● ACTIVITY
Pick each line that has "Switch" out of the records.
--- SUPPLIED ENTRIES ---
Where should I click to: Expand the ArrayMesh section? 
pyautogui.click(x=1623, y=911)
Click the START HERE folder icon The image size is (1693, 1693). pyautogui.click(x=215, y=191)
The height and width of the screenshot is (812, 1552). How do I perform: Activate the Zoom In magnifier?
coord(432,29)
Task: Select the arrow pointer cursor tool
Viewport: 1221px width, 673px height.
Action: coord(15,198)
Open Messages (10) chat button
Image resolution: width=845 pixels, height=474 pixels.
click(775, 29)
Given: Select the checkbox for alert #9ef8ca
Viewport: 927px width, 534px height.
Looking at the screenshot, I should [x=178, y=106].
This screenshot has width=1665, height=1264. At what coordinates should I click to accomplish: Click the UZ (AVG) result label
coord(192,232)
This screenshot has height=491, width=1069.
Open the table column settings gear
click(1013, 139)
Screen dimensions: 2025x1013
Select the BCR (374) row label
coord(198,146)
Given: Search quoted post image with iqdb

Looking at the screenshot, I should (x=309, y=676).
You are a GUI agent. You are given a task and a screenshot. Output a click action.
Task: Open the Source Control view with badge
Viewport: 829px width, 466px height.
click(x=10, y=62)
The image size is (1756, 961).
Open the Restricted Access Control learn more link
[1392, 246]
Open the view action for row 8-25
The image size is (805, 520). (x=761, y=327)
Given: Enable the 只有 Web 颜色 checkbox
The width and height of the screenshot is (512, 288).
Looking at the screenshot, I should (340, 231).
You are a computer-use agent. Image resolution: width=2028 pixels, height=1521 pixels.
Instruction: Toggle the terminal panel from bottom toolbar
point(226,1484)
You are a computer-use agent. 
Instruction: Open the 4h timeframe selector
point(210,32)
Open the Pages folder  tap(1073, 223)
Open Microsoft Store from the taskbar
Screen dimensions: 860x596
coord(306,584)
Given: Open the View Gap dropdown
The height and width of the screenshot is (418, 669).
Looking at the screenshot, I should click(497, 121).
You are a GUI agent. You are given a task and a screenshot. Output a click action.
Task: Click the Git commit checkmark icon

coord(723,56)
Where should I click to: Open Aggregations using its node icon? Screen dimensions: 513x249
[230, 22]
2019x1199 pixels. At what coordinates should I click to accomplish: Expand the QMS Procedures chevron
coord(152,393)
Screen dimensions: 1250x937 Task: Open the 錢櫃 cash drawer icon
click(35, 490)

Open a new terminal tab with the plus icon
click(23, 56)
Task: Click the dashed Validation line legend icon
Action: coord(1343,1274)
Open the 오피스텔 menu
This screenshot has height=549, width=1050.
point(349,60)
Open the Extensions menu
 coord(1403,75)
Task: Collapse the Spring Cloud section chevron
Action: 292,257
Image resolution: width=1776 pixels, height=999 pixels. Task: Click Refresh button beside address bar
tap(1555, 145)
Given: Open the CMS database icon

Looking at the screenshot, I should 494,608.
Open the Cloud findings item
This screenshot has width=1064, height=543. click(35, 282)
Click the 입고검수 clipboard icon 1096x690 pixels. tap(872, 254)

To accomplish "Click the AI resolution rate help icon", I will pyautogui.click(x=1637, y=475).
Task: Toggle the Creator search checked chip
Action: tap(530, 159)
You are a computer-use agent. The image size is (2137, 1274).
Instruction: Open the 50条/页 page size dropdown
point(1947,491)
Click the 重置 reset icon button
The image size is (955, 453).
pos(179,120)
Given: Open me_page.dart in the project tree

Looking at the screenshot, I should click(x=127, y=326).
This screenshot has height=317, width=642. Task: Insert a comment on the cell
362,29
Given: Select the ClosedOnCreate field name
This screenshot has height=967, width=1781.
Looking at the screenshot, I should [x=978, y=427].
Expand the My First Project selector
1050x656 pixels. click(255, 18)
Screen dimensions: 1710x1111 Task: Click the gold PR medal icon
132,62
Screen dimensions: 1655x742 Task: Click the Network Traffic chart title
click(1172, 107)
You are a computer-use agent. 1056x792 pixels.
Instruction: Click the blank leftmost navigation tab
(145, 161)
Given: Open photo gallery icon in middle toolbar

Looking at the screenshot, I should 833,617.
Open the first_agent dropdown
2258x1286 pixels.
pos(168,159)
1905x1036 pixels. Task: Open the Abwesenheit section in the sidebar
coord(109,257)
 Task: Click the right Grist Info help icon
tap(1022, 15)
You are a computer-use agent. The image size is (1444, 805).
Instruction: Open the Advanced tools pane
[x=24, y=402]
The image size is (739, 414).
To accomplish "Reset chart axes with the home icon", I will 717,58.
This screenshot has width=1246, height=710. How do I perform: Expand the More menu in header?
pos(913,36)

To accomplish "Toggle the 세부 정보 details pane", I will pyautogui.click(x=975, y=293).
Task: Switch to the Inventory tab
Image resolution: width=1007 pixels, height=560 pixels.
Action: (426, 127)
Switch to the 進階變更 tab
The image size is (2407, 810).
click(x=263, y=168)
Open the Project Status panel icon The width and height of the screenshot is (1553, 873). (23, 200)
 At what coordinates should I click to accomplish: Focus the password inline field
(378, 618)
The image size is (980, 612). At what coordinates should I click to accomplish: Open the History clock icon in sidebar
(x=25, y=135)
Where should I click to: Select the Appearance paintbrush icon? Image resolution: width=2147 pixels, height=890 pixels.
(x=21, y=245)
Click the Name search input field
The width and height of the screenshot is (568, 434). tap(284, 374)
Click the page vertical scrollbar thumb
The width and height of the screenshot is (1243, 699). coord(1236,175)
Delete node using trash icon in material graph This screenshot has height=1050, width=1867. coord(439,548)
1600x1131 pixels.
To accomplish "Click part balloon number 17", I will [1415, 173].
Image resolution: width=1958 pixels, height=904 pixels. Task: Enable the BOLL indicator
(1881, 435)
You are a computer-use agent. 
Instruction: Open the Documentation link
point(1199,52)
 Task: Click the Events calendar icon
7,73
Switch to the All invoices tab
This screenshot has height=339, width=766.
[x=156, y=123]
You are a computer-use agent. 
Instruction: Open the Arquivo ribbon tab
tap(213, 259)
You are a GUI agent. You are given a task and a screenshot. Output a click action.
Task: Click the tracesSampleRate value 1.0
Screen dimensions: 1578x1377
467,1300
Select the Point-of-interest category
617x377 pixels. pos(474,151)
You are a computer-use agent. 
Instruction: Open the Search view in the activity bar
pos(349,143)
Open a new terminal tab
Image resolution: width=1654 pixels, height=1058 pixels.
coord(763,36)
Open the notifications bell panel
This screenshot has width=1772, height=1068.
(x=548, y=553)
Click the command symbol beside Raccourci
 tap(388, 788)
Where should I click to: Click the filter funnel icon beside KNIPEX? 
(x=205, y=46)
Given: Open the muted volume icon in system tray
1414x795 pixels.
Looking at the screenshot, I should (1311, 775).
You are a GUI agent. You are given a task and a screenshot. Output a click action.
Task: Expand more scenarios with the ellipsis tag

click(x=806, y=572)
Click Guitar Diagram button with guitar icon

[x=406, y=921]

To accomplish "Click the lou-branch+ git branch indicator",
---
● TASK ANSWER
Task: Switch to the Inventory tab
Switch to the 進階變更 tab
Switch to the All invoices tab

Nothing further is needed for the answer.